The trapezoidal approximation estimates \int_{t_k}^{t_{k+1}} W_s \ds based solely on Brownian motion increments. It will be replaced soon with something faster that tracks two sequences of random variables like those RSwM algorithms you have.

For fixed-step solvers, we don't necessarily need to use an approximation, since the integrated term can be sampled exactly. For adaptive solvers, since there might be backtracking, the solution will be wrong if we don't store these integrated terms and do conditioning. Tracking the extra sequence required some extra work, so for the initial release I used the approximation. The option is off by default to make sure adaptive solvers' solutions are correct. Undoubtedly, using the approximation could result in a drop in order if the inner loop is not accurate enough. That said, this issue will be resolved when I merge in the faster data structures that record the integrated terms with proper conditioning.
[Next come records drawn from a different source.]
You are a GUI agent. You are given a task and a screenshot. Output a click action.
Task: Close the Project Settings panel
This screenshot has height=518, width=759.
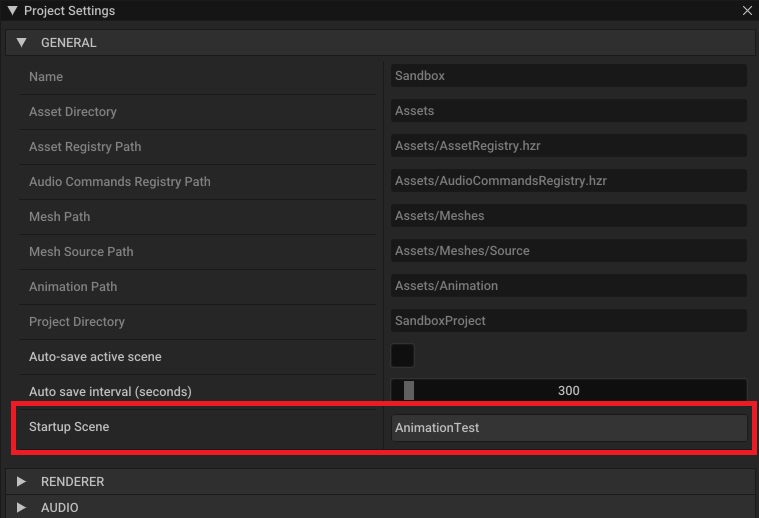point(747,11)
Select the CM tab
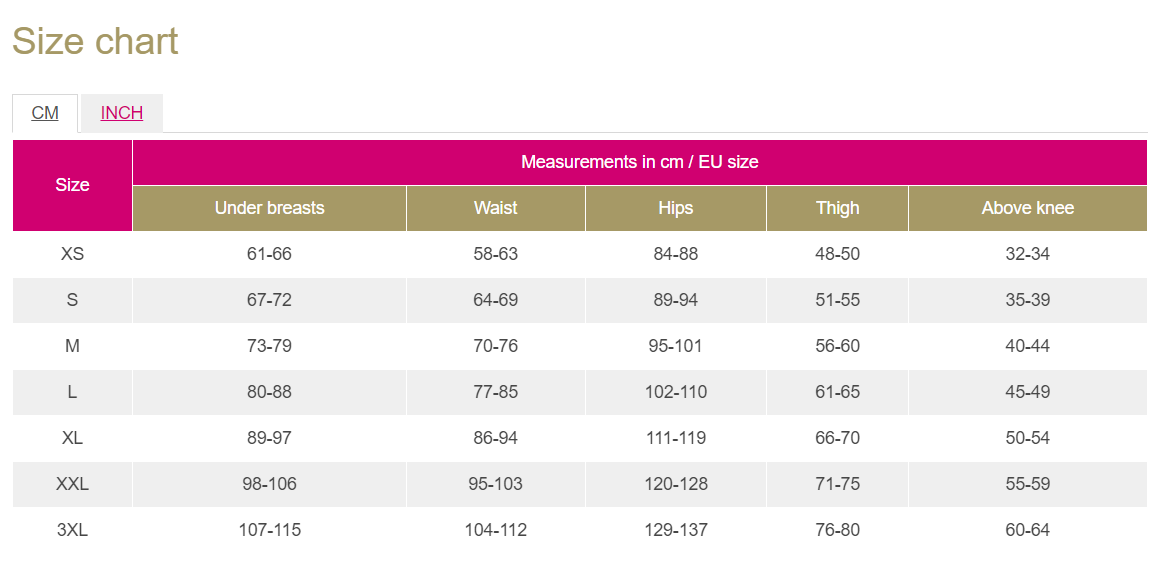This screenshot has width=1161, height=567. coord(45,113)
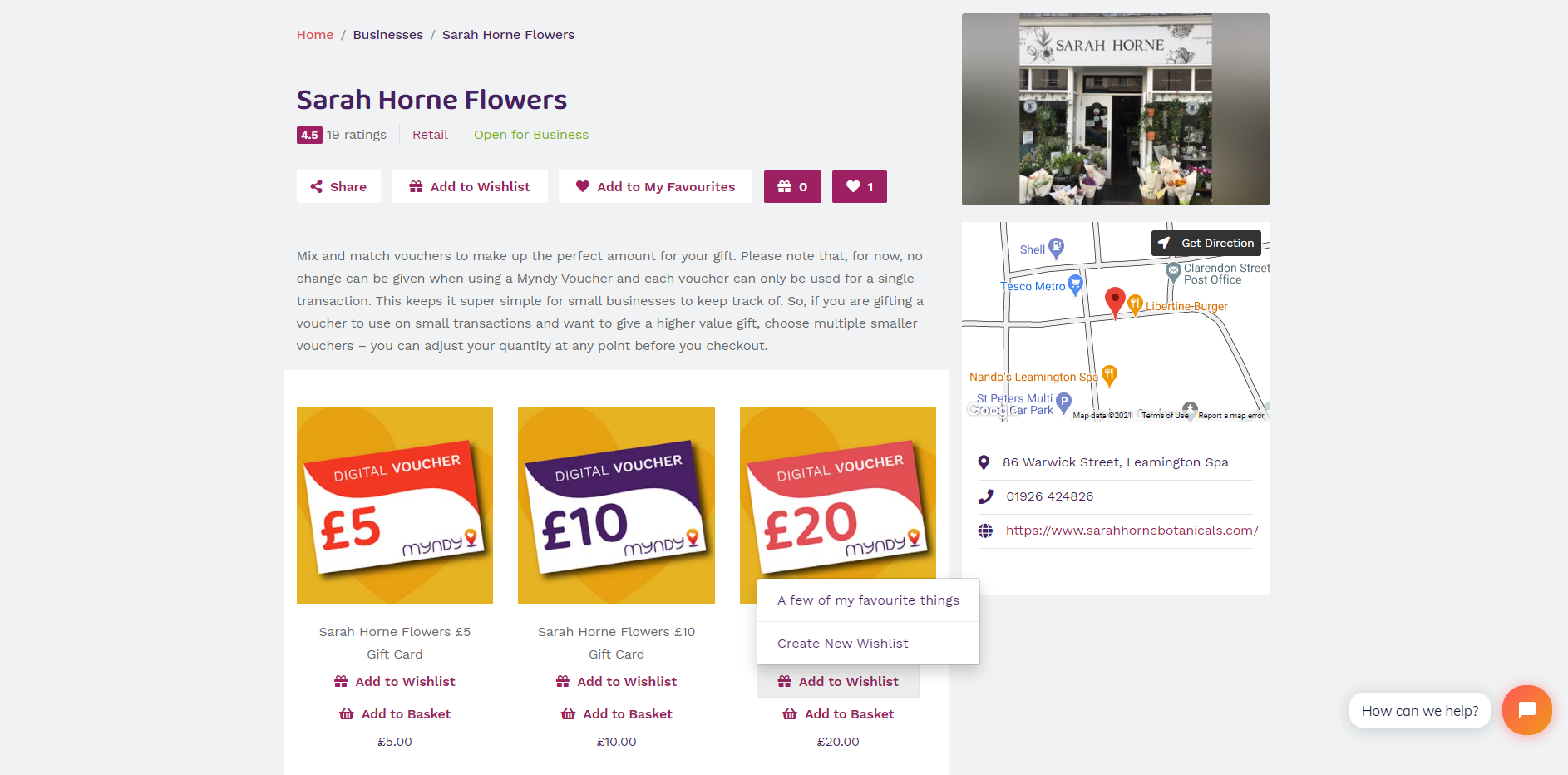
Task: Open the gift basket counter showing 0
Action: click(x=792, y=187)
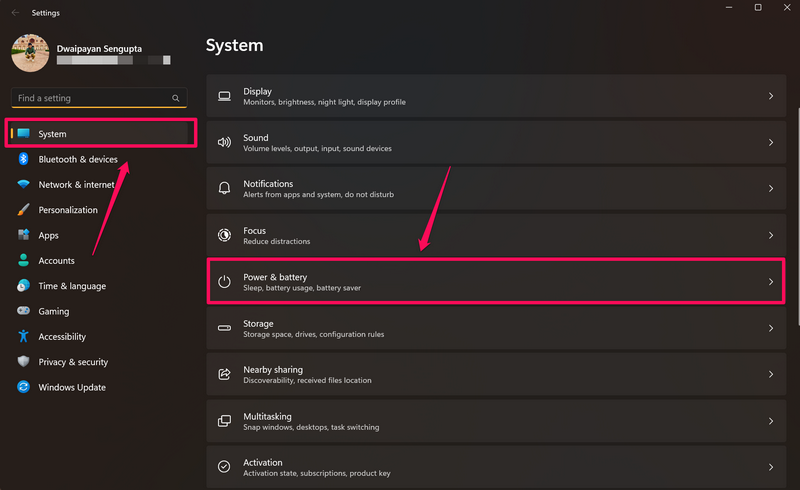Click the Power & battery icon
This screenshot has width=800, height=490.
coord(224,282)
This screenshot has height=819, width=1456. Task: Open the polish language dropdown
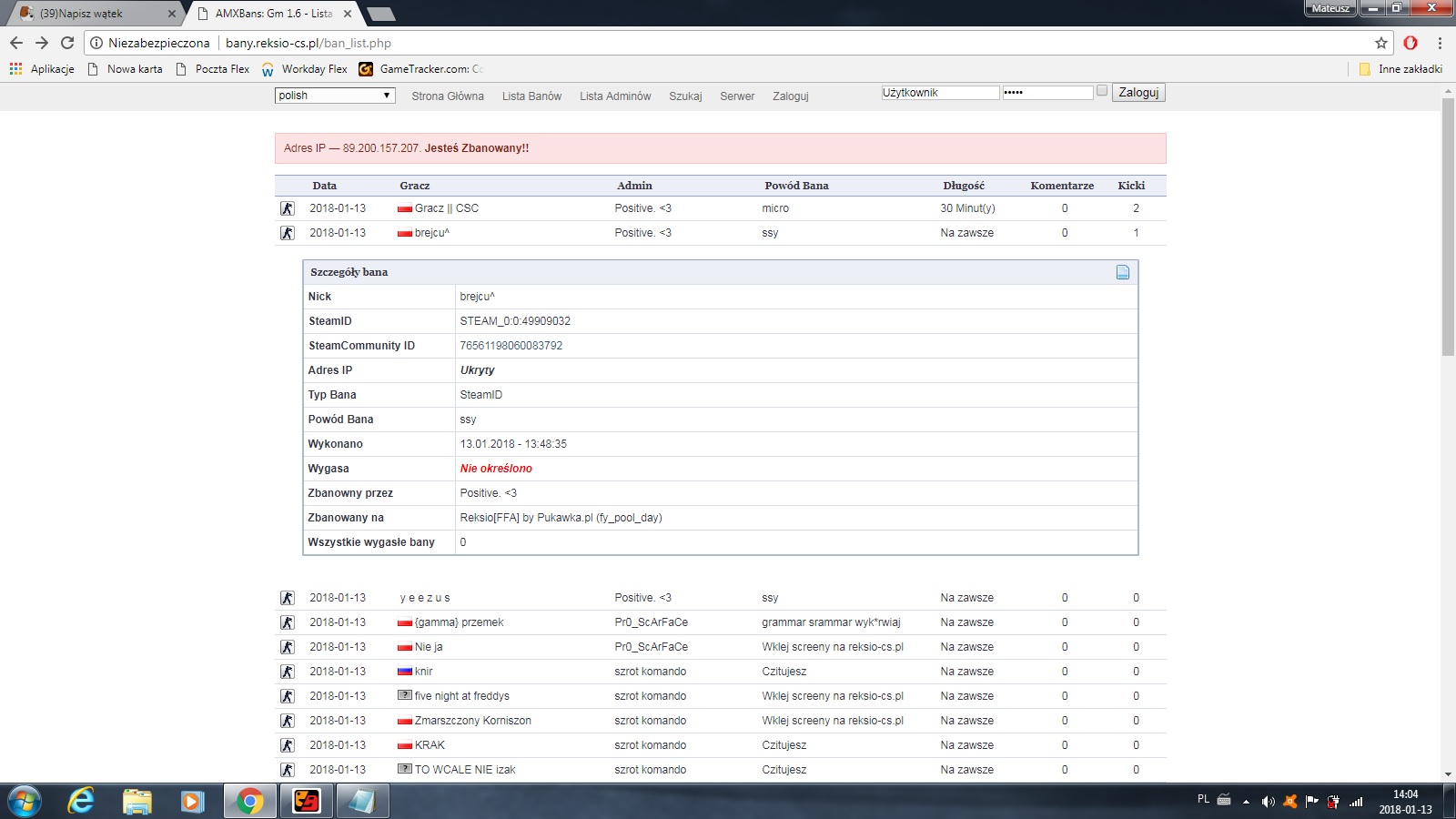[334, 96]
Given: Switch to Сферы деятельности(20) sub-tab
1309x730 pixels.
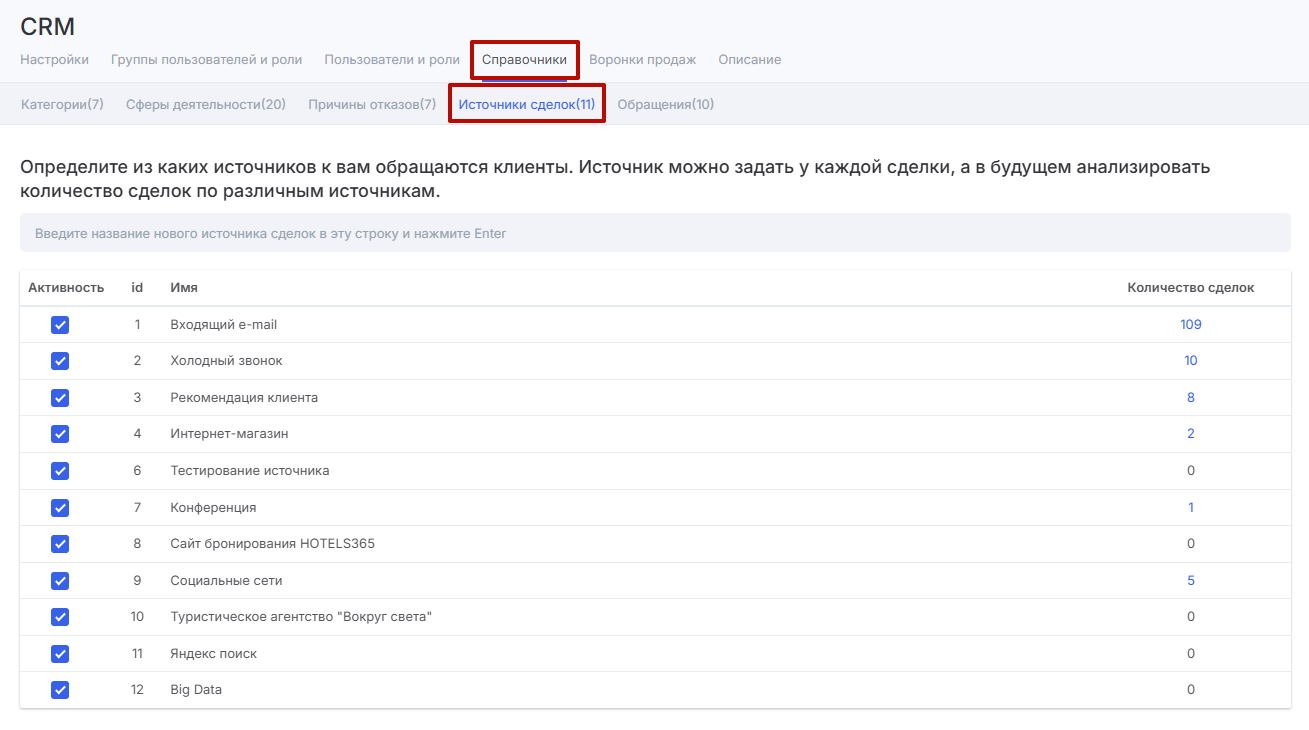Looking at the screenshot, I should (x=206, y=105).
The implementation of BrownianPath is actually not based on the Brownian tree algorithm we proposed. Rather, it simply stores all the queries for speed. The C++ implementation is based on std::map and has O(log n) insertion and Brownian bridge query. I had some plans for using a splay-tree for this, since queries by the solver are usually quite close to each other, but that's not near the top of my priority list for now.

The Brownian tree algorithm is implemented in a separate class and the C++-based implementation can be imported as from torchsde.brownian_lib import BrownianTree. Internally, it caches queries at an intermediate level of the tree, so search doesn't always start from the root. This speeds things up by quite a bit and gives users the control to trade in memory for speed in a fine-grained manner.